- **Problem description**: Once the line containing "Open the Images" is found in the records below, return it and each following line exactly, up to and including the line containing "Task: Delete the email with trash icon", and nothing else.

- **Available records**:
= Beginning of Section =

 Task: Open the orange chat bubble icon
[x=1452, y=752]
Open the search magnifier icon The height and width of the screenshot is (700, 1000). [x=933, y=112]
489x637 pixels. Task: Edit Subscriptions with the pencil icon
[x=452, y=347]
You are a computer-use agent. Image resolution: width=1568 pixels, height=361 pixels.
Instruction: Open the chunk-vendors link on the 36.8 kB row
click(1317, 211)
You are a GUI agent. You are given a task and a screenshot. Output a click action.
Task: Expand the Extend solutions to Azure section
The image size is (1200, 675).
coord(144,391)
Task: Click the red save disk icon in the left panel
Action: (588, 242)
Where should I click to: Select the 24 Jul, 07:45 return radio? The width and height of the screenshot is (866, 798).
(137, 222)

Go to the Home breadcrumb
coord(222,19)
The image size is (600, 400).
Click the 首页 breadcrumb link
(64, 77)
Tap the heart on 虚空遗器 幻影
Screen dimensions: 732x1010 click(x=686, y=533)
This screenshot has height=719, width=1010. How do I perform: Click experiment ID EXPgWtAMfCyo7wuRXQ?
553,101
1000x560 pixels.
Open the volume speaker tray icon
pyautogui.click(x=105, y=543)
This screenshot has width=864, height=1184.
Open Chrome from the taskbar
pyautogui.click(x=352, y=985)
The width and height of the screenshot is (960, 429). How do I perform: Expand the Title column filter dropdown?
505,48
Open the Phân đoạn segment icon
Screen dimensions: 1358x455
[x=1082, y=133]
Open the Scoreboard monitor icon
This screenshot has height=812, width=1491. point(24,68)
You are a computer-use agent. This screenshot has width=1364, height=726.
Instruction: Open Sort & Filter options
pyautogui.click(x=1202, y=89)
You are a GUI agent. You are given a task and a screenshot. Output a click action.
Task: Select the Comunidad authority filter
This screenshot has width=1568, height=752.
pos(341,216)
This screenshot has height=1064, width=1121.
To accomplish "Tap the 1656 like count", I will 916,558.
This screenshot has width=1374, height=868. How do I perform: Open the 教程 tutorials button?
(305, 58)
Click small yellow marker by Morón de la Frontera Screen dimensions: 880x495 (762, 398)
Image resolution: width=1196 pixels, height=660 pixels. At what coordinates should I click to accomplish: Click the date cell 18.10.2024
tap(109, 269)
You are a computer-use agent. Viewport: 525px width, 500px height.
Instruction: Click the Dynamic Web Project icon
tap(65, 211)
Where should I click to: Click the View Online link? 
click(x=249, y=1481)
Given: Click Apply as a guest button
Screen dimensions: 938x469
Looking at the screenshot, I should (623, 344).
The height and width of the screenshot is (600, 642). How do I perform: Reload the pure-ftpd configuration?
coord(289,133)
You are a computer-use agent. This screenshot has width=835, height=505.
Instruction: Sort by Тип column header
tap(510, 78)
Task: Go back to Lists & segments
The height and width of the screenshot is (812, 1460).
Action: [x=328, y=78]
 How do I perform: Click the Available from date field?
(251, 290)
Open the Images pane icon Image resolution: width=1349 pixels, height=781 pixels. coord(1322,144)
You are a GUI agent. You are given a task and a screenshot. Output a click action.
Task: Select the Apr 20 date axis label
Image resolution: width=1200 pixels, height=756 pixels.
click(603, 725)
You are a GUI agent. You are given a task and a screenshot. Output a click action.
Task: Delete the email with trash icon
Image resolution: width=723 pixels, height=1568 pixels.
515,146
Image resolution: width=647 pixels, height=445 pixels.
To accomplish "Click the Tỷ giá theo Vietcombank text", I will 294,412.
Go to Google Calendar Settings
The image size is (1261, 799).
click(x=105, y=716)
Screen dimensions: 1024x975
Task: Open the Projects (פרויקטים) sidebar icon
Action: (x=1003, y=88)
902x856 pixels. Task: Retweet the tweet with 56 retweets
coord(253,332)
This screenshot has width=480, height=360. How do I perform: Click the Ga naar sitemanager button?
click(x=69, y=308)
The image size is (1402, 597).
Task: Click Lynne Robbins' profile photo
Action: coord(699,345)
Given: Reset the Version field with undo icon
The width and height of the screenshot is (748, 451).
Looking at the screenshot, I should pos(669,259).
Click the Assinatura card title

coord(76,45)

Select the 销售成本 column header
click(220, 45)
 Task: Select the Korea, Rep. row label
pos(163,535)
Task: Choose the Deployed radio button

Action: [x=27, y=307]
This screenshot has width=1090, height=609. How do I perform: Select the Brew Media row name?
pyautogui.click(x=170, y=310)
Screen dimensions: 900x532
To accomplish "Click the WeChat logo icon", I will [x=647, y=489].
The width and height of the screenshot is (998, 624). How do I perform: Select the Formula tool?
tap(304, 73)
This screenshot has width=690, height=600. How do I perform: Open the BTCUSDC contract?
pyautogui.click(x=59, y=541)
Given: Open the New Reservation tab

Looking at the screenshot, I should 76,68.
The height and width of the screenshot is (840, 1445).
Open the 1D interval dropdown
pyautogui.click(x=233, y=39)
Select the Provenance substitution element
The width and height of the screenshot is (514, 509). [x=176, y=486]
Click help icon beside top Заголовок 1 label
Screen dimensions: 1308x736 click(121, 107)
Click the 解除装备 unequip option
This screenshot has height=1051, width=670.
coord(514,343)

= End of Section =

- **Your solution**:
Open the Images pane icon Image resolution: width=1349 pixels, height=781 pixels. coord(1322,144)
You are a GUI agent. You are given a task and a screenshot. Output a click action.
Task: Select the Apr 20 date axis label
Image resolution: width=1200 pixels, height=756 pixels.
click(603, 725)
You are a GUI agent. You are given a task and a screenshot. Output a click action.
Task: Delete the email with trash icon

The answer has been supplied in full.